>>>

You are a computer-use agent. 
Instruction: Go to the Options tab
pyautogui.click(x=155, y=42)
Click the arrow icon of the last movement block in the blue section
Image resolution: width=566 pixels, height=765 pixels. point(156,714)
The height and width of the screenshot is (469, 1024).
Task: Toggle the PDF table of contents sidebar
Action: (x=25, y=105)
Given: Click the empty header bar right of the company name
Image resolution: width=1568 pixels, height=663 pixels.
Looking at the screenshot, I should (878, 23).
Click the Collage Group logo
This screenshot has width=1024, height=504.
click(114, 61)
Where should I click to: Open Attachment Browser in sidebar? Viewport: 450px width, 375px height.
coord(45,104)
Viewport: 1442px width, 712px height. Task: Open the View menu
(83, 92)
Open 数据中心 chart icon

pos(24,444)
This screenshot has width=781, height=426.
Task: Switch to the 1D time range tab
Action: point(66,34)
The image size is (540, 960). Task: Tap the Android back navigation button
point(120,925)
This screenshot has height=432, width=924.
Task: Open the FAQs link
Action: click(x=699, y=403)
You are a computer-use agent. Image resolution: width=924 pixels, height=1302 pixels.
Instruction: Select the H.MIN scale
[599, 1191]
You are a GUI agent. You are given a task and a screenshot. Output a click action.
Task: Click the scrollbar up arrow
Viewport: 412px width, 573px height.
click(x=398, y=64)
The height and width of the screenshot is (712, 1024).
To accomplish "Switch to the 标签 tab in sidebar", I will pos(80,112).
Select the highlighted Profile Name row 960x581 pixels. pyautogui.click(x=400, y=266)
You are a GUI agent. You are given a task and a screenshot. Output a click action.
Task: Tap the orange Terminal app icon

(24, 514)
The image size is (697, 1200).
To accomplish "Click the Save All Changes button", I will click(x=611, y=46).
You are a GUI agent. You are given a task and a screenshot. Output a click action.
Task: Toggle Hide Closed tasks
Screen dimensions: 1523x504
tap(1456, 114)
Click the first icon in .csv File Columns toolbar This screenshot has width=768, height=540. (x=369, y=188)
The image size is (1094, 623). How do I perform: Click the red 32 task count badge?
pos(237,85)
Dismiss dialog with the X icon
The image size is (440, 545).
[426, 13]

<<<

[What the task requires] Go through the data and gather every line that holds "computer".

[Your response]
You are a computer-use agent. 
You are a computer-use agent. Image resolution: width=924 pixels, height=1302 pixels.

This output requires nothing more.